Canadian Content Rules Do Not Violate Trade Agreements, CAW says
November 6, 2008, 2:00 PM EST
Government concerns that Canadian content requirements for publicly funded purchases violate international trade law are entirely misplaced, CAW National President Ken Lewenza says.
Lewenza made the comments today at a press conference where the union released a comprehensive legal opinion that shows governments have the ability to implement Buy Canadian policies at the municipal, provincial and federal levels.
"For too long we've heard government officials claim they had no authority to enact Buy Canadian legislation as it violated the terms and conditions of our international trade obligations," said Lewenza. "We've now proven this to be completely false and put this debate to rest."
The legal opinion, authored by international trade expert Steven Shrybman of Sack Goldblatt Mitchell LLP, indicates that municipal and provincial governments can specify levels of Canadian content for purchases and, where competition exists, restrict the tendering process entirely to goods that are made in Canada.
At the federal level, Shrybman points out that while certain limitations exist under trade agreements (including the NAFTA), these agreements do not govern direct government purchases that include urban rail, ship building, transportation services and those related to national defense.
International trade law also exempts government purchases funded through federal transfers to provinces, which means the federal government has the authority to attach 'Buy Canadian' conditions when it provides funding to other levels of government, Shrybman said.
The CAW, along with local labour councils throughout the country, have put forth a Buy Canadian-Build Communities resolution, which commits municipal councils to purchase goods with the highest amount of Canadian content, requiring a minimum of 50 per cent Canadian content for the purchase of public transit vehicles including final assembly in Canada, as well as an annual report to the municipal council on the amount of Canadian content in purchases. Some municipalities have already passed resolutions to adopt Buy
Canadian policies for public purchases, including Woodstock, Thorold and Oshawa, Ontario.
"Canadians are facing one of the most severe economic downturns in history and a major crisis in the manufacturing sector," said Lewenza. "It's time our elected officials stop hiding behind the veil of trade agreements to justify their inaction when it comes to protecting Canadian jobs through government purchases."
The CAW has sent letters to the Prime Minister and all Premiers encouraging them to read the legal opinion and to adopt Canadian content requirements for publicly funded purchases.

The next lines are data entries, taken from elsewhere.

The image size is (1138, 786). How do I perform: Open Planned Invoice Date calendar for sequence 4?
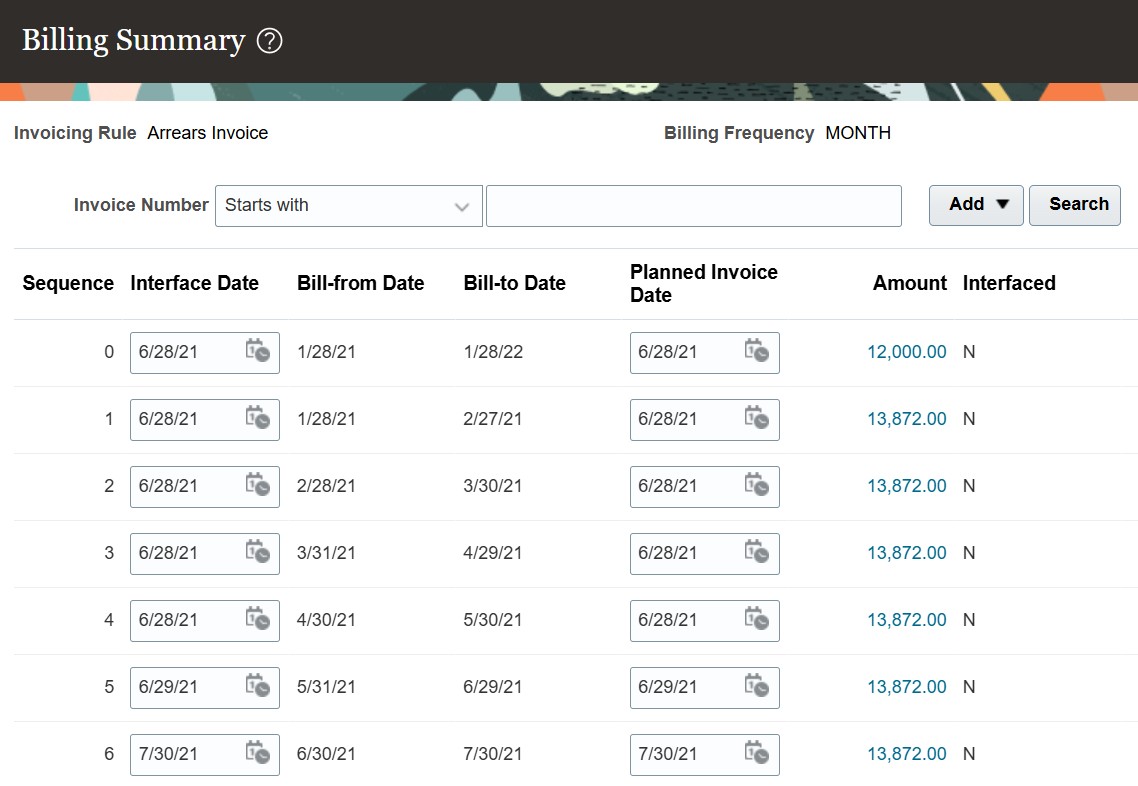pyautogui.click(x=757, y=619)
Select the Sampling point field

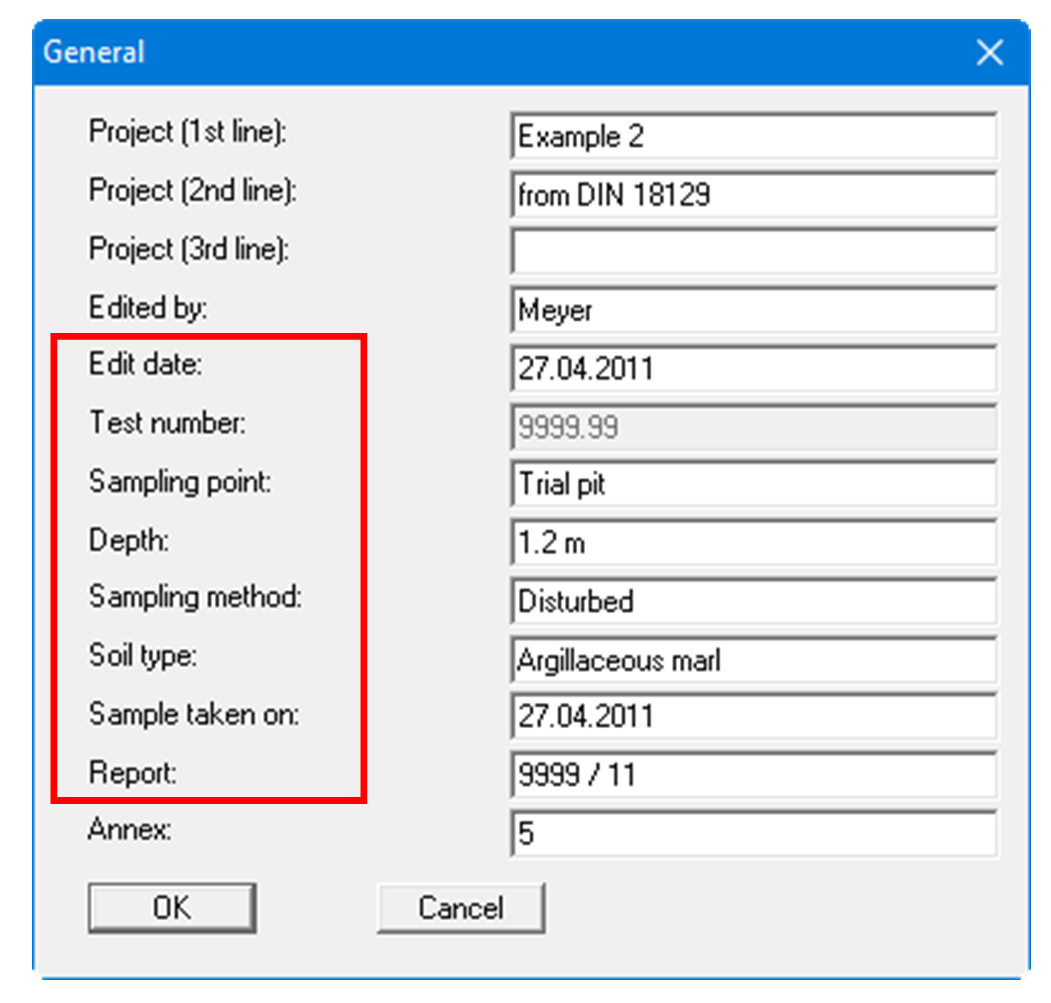pos(752,485)
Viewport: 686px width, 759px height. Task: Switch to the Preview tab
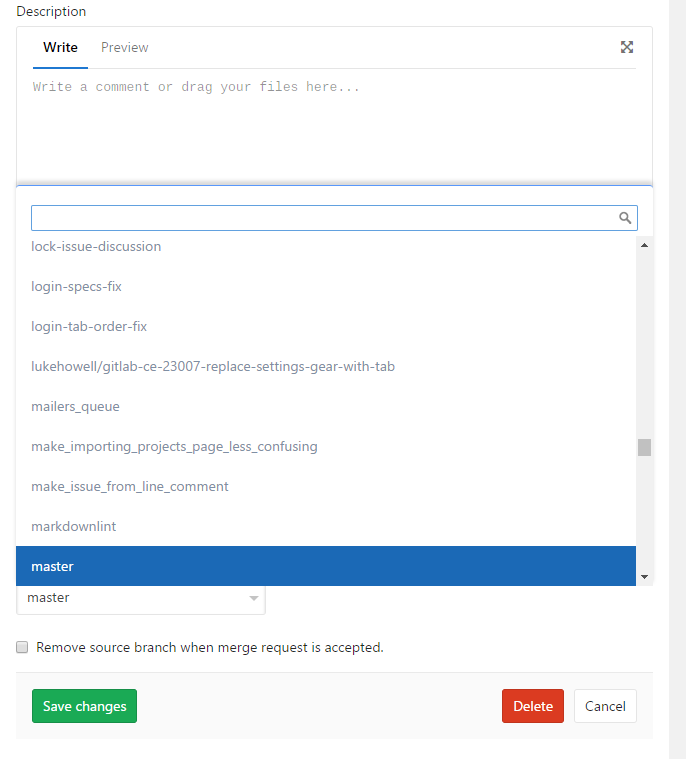[124, 47]
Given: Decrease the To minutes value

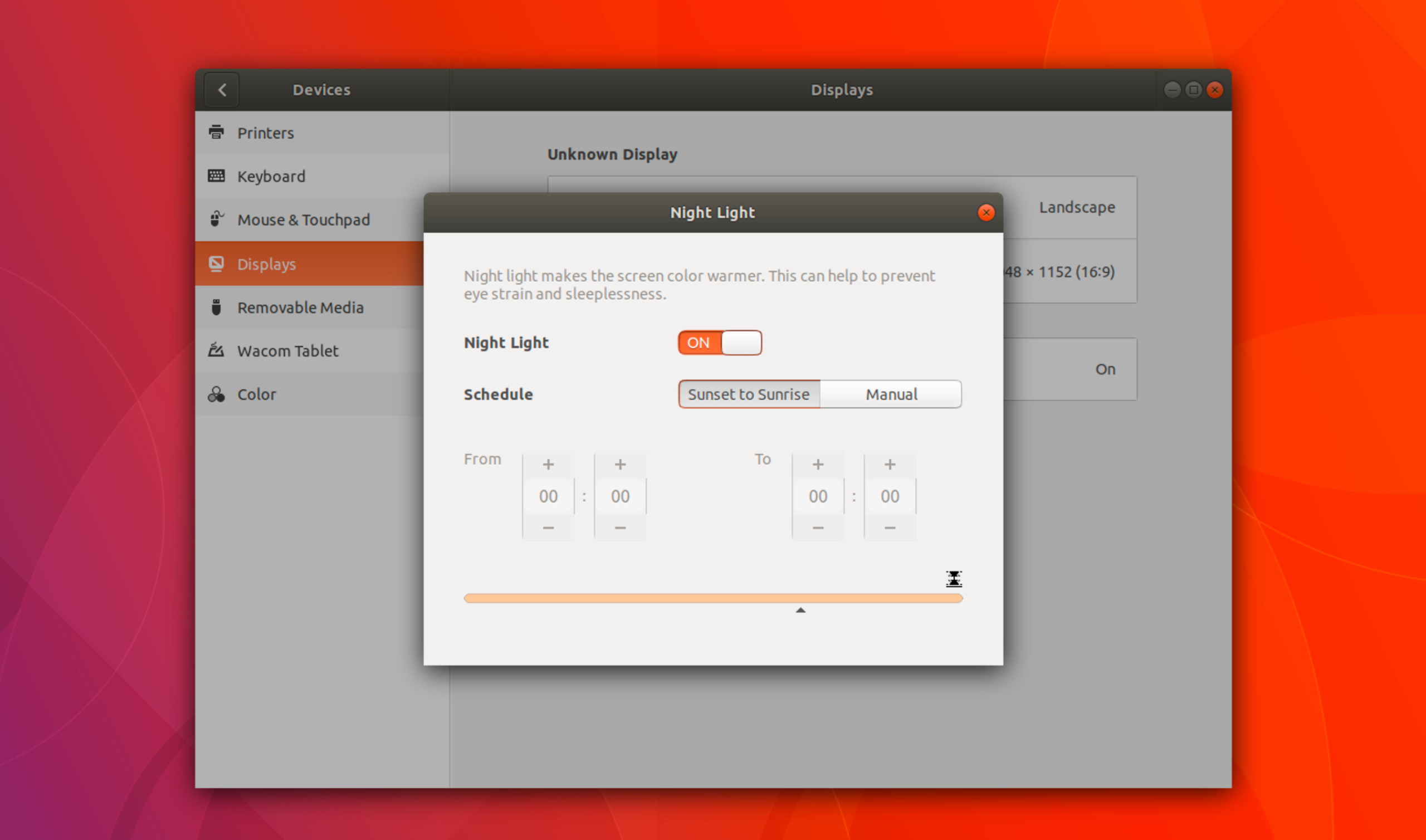Looking at the screenshot, I should (x=890, y=528).
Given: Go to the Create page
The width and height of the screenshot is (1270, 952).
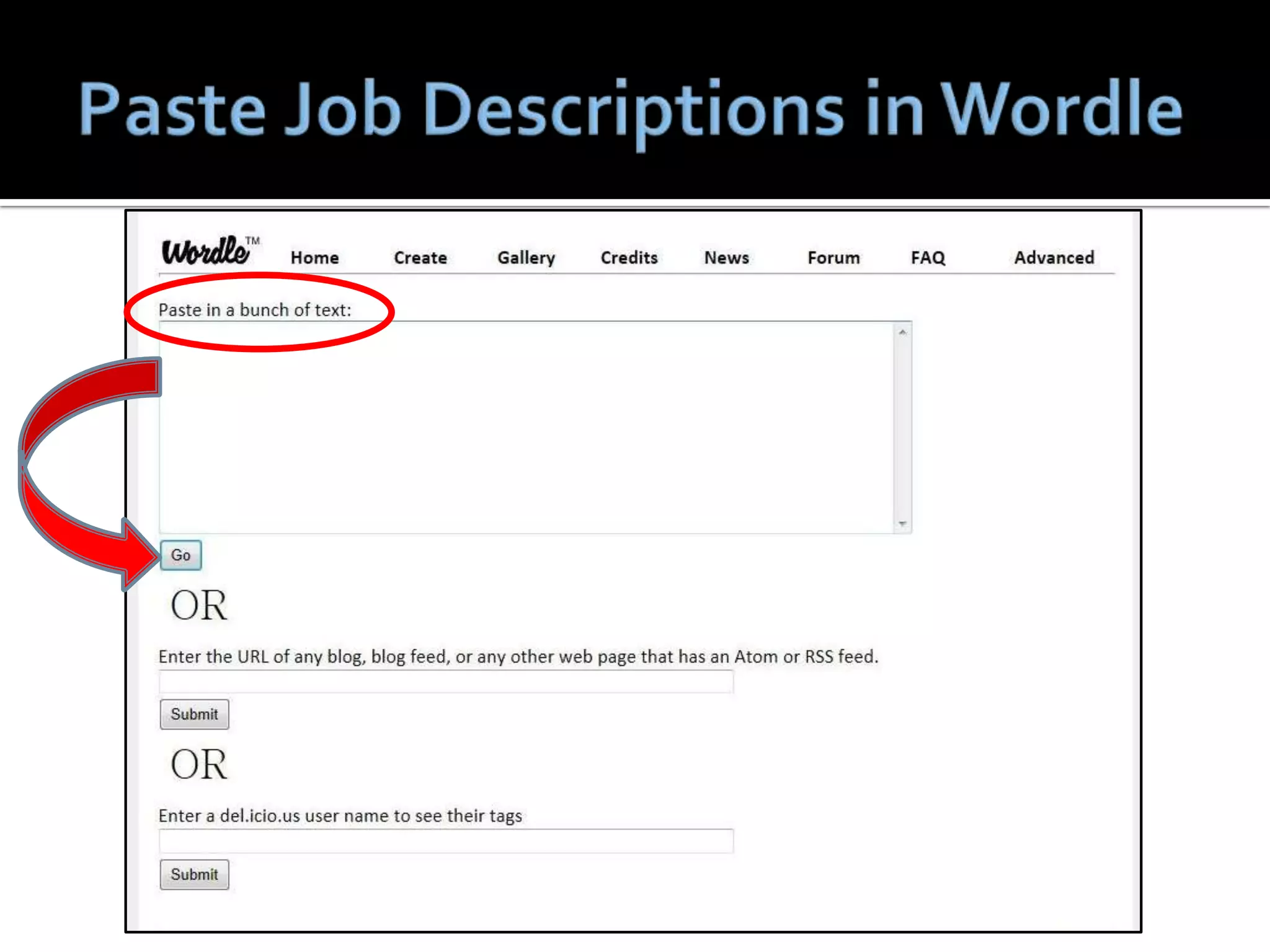Looking at the screenshot, I should (x=420, y=258).
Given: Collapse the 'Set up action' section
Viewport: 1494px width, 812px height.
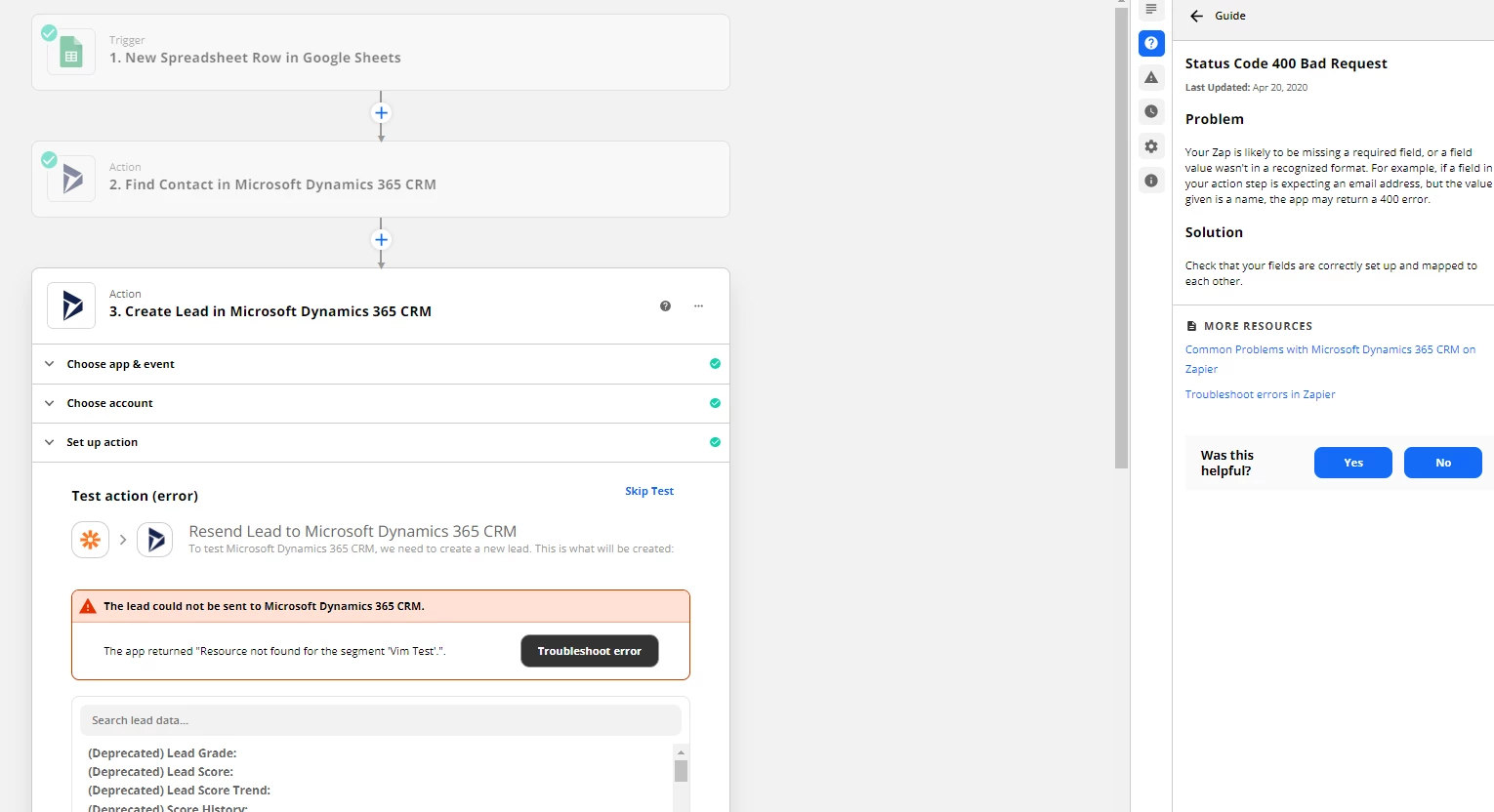Looking at the screenshot, I should [49, 441].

Certain provinces have adopted Buy Canadian purchasing policies in recent years, including the government of Quebec, which enacted a policy requiring 60 per cent Canadian content in public transit vehicles purchased with provincial funds.
In 2007, a combined total of $544 billion was spent by municipal, provincial and federal governments in Canada.
Lewenza was joined at the press conference by Shrybman as well as Canadian Labour Congress Secretary-Treasurer Hassan Yussuff and Toronto and York Region Labour Council President John Cartwright.